Mabel has taken Olive, which gives me some time. I twist the knob and push the door open. The creak is exactly how I remember it—that sound would let me know Mom was coming into the room. The space is dark, and the curtains are drawn. The dusty scent hits my nose, and a sneeze assaults me.

I walk across the room to the curtains and pull them open one at a time. The sun lights up the room, and memories flood me. Dust is agitated in the air, so I swipe it away. Wow, this room is worse than I thought.

I go to the bookshelves lining the room’s walls and pull down the sheets covering them. Old photographs sit in frames on different shelves, but there’s no dust. They appear clean. I continue to work my way around and uncover the desk and furniture.

It almost feels back to normal. This room shouldn’t be shut off. The memory of Mom fills these walls. I take in the pictures—some are of Mom and Dad, some are the kids, and some are family ones. We had a great childhood, and I wish Mom was here when I was going through the stuff with Dad and Eli, things might have been different. She’d have been more level-headed. She was always better with feelings. Dad wasn’t great. He still isn’t.

I drop into the couch and take in the room. It’s bright and alive again, never to be closed off. I’ll have to wipe some of the surfaces down, but it all looks how it should. I remember spending time in here with Eli. We’d talk about our future together and what we both wanted to happen. Our life together didn’t resemble those dreams. He was a liar, and I need to work on letting go of those feelings and emotions of hurt he’s instilled in me.

I go back to my room and straight to my closet. I pull out a shoebox, go back to the library, and sit in the bay window, taking in the view behind the house. Green stretches across the landscape. There are trees, cattle in the yard, and horses. I can’t believe this is my home. An overwhelming feeling of gratitude crashes into me, almost suffocating me. I need to feel these emotions more and not wallow in my past. The past can’t hurt me anymore.

I place the box down in front of me on the seat. With trembling hands, I take off the lid to the memories that cause more pain than gratitude. This needs to happen, though. I can’t keep holding onto the letter and memories it holds, or it will ruin any chance I have of moving forward with my life.

As I glance inside, the first thing to catch my eye is a photograph of Eli and Olive. This was one of the last pictures I took of the two of them. I can’t erase him from her life because he’s her dad, and when she gets older, she’ll have questions. Most will be hard to answer, but his love for her was different from his love for me. I take the image out and put it aside.

Behind it is a gift—a necklace with the letters D and O on it. I never took it off from the moment he gave it to me. At first, there was just the D charm, and after Olive came along, I went and bought an O—another thing for her. My engagement ring and wedding band are also looped onto the necklace. I’m not even sure why I kept those, but I retained this box for Olive.

I come to the envelope. It’s white with off-white corners. My name is penned on it in his neat handwriting. I open it and pull two separate folded pieces of paper out. I release a slow breath. “I can do this.”

Slowly, I turn the pages over, and the waterworks start the moment I see my name on one and Olive’s on the other. Swiping away the tears, I blink a few times to clear my eyes and set Olive’s note aside, then unfold mine.

Dear Delilah,

I don’t know where to start. How about an apology? I have never been good at them. I’ve always been better at blaming and hurting you. For that, I’m sorry. Truly, I am. Sorry for how I treated you. Sorry for abandoning you and Olive. Just sorry.

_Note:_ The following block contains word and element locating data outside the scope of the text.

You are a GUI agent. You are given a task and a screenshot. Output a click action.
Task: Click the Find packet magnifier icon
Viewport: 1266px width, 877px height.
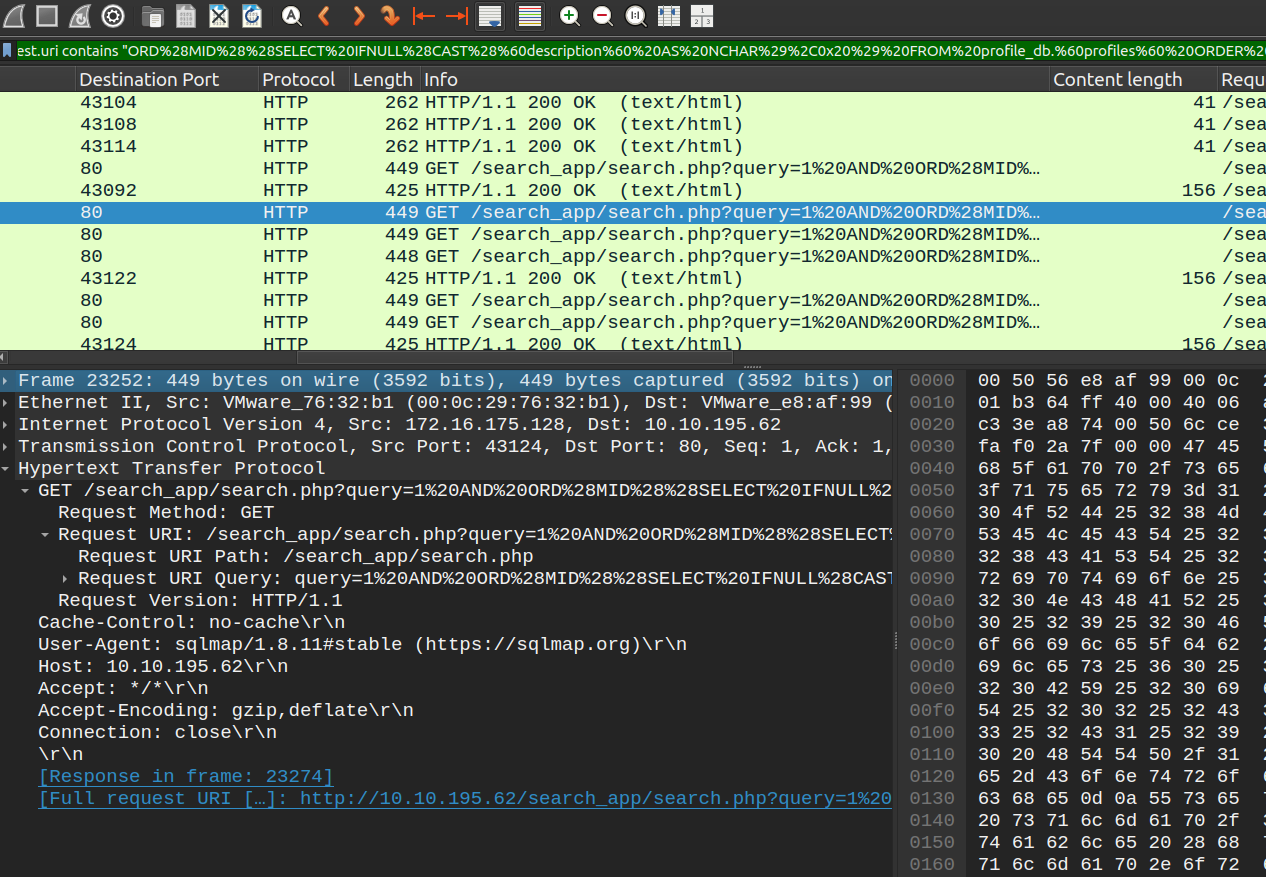(291, 15)
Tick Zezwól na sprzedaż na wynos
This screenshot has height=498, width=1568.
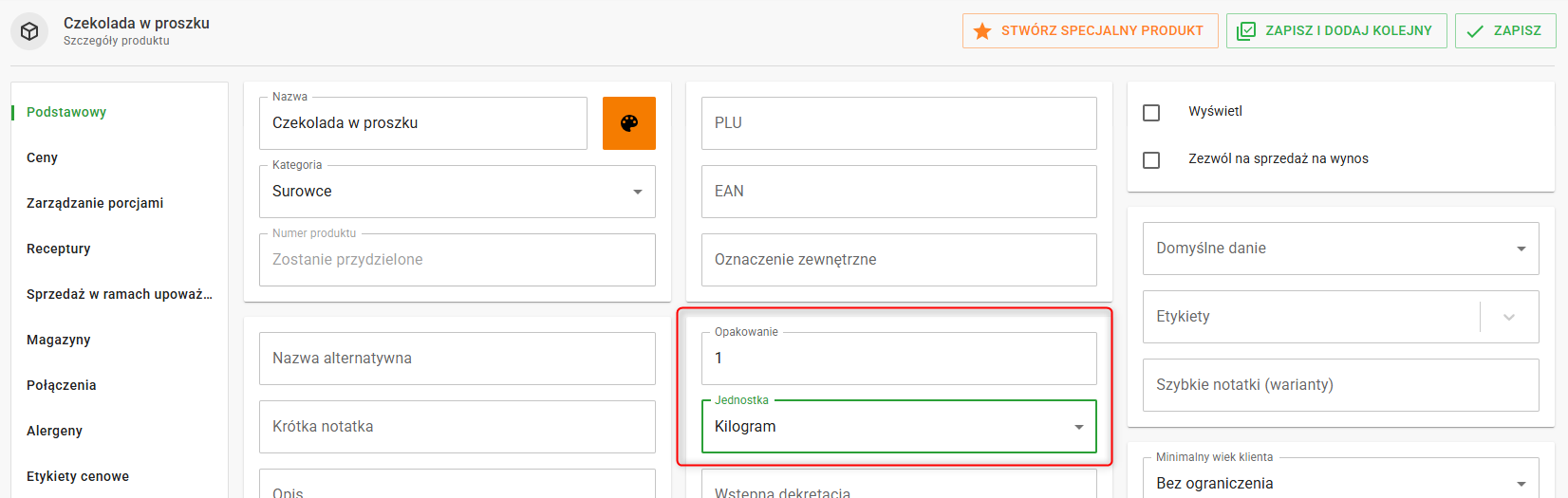click(1151, 160)

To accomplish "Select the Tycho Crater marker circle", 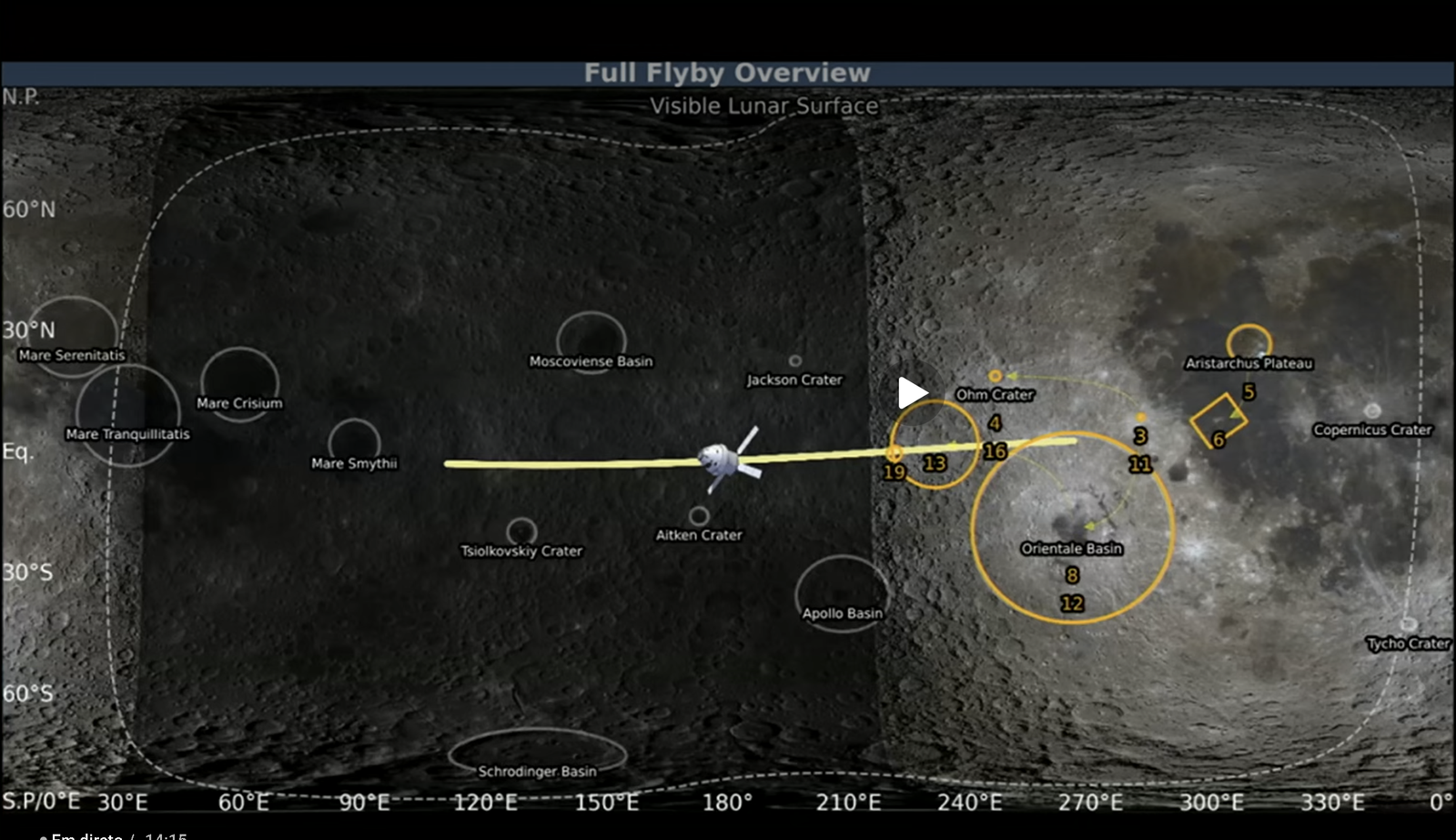I will [1408, 624].
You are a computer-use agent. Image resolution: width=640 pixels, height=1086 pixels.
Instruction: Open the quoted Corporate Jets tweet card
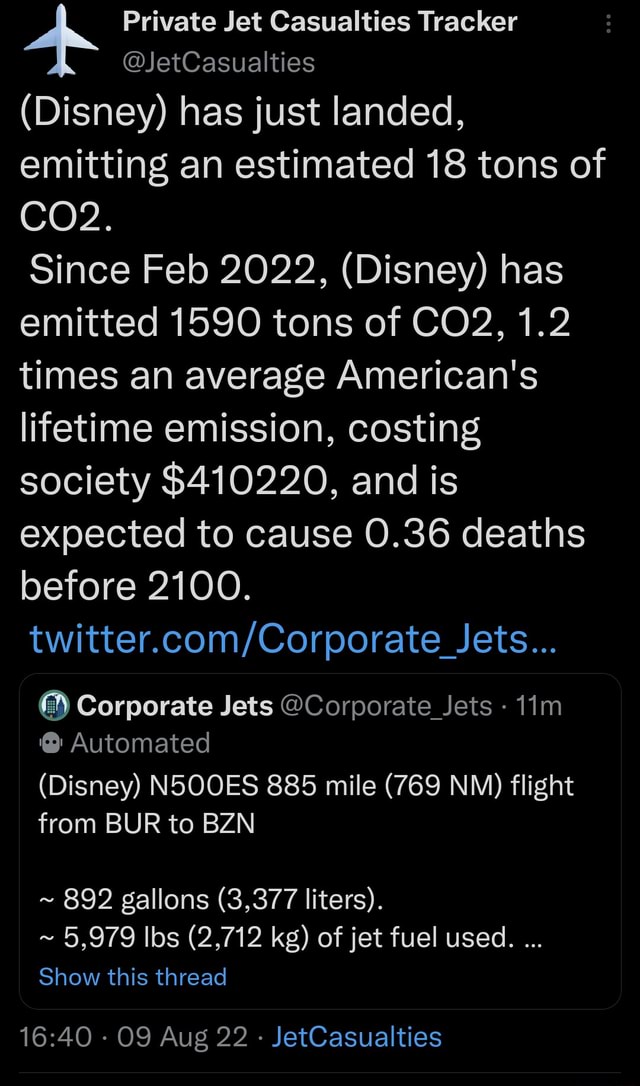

When you read this, I’ll be gone, and you’ll be better for it. No more hurt or injury. You and Olive are safe from me now, and I have every hope she’ll become the wonderful young woman I know you’ll raise her to be.

I’ll keep this short.

I’m sorry.

Love,

Eli

A sob tears up my throat. My fist closes and scrunches up the note in my hand. How could he do this? How could he think that his daughter would be better off without him? He may not have been the best husband, but my goodness, I could clearly see his love for her in one single look when he actually took the time with her. I drop the letter to the floor and lean forward, putting my face in my hands.

A light knock at the door startles me. My head shoots up. Sybil stands there with Sebastian behind her, concern etched in the worry lines of his forehead. He rushes past Sybil, whose eyes are transfixed on me as though she can’t decide what to do. He pushes the box and contents aside and sits in front of me, his hands taking my face. He studies me a moment before saying, “What’s wrong?”

I can’t speak. All I can do is point to the floor where the scrunched-up letter now sits.

“Do you need anything, Dee?” Sybil stands beside me, her hand on my back. I’d told them about the letter this morning, and they’d all encouraged me to read it and then get rid of it.

It’s not something you need to cling to,they said.

They’re right.

Every word I read feels like a lie.

I want to be mad at him for what he’s done in abandoning his daughter. I hate him for it. My love for him is still there, but it’s not how it was in the beginning—it’s about the size of a grain of sand. I’ll get through this, and I will raise our daughter to be and do the best she can.

“No, thank you. I’m okay,” I whisper.

“I’ll be downstairs if you need me.”

“Thanks, Sybil.”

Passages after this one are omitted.